В ясный день из окна самолета степь похожа на причудливые узоры на морском дне, отпечатки трилобитов, коралловые наросты под кисельной толщей неба-воды. Я печатаю свои путевые заметки в ноутбук, чем немедленно привлекаю внимание попутчика.
— А вы кто, журналист?
— Нет.
— Блогер?
— Ну, просто пишу.
— А-а. А что вы пишете? Романы?
— В том числе. Вот новую книжку буду представлять в доме на Барибаева послезавтра. Приходите.
— Да, спасибо. Ну, я на Каспии уже буду. Отдыхать на море еду. У меня там дом. Вот на две недели один, без семьи. Отдохну от работы.
— А чем вы занимаетесь?
— Предприниматель я.
— В Астане живете? Там хорошие возможности для предпринимательства?
— В Астане-то? Да-а. Там раньше одни бахчи да картофельные поля были, целина. А теперь вон как. Да вообще по Казахстану хорошо сейчас. Мой батя всегда говорит: в советское время мы за предпринимательство под статьей ходили. А сейчас и субсидии дают, двигай, говорят, бизнес. А народ ленится. Страна им все дает вообще. Бери не хочу. А раньше статья была! — повторяет он, как особенно удачную шутку, над которой сам же хохочет.
По дороге из аэропорта рассказываю Ерболу про своего попутчика-предпринимателя. «Торгаш, что ли? — морщится Ербол. — Это не по-казахски. Вот узбеки, они сарты, оседлые, они всегда торговали. А мы кочевники, у нас торгашество западло считалось. Ну сейчас все по-другому, конечно».

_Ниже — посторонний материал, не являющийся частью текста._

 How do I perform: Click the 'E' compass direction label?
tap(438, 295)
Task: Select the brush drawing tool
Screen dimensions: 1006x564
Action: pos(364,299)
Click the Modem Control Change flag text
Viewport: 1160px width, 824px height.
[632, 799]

Жена Ербола, Агата, — русская, но говорит по-казахски. Или, во всяком случае, понимает и учится говорить. Все-таки замужем за Ерболом уже 14 лет. Сама она родилась и выросла в Узбекистане, учила узбекский, так что казахский учить было несколько проще, чем если бы совсем с нуля. Говорит, что «училась вместе с детьми» (сыну — 11, дочери Диане — 13), которых растят в казахских традициях. По словам Ербола, большинству русских, живущих в Казахстане, никогда даже в голову не приходило пытаться выучить казахский язык. Ербол же — самопровозглашенный казахский националист. Говорит, что стал им, прожив пять лет в Москве. Сетует, что казахи недостаточно чтут заповеди Корана. Я вставляю, что в аэропорту видел целую группу людей, женщин в хиджабах и мужчин в длинных бородах, летящих, насколько я понял, в Мекку.
— Ну это ничего не значит, — вступает в разговор тринадцатилетняя Диана. — Хадж — это просто модно, гламурно. В соцсетях фотки запостить: о, смотрите, какой я крутой, я хадж совершил…
— Ну и как тебе Астана? — меняет тему Ербол.
Говорю: мне понравилось. Разумеется, там нет никаких древних развалин и святых мест, но и то, что есть, по-своему очень впечатляет. Если вдуматься, этот проект Назарбаева не так уж отличается от проектов средневековых султанов и халифов, бросавших все силы на строительство какого-нибудь нового чуда света. Возможно, через пять веков (если, конечно, человечество еще будет существовать) туристы будут ездить в Астану так же, как сегодня ездят поглазеть на Тадж-Махал. Но Ербола мои доводы не убеждают.
— На строительство Астаны ушло 60 миллиардов из госбюджета. А сколько еще на поддержание? Там же у каждого небоскреба своя котельная. Все углем топят, зимой снег черный. Все розовые фламинго улетели. Пруды осушили. Когда строили, всем обещали по озерцу перед домом, и где они, те озерца?.. Да ты пей чай-то, брат, чё не пьешь? Знаешь, как надо? Вот это таро, жареное просо, бросаешь в чай. Оно вкус придает. А когда размокнет, его с маслом едят. Каша по-казахски.
Ербол — человек-легенда. Был футболистом, играл в юношеской сборной Казахстана. Потом поступил в Литературный институт и уехал в Москву, где прожил пять лет. Вернувшись в Алматы, работал колумнистом, регулярно писал обличительные статьи о коррупции в правительственном аппарате.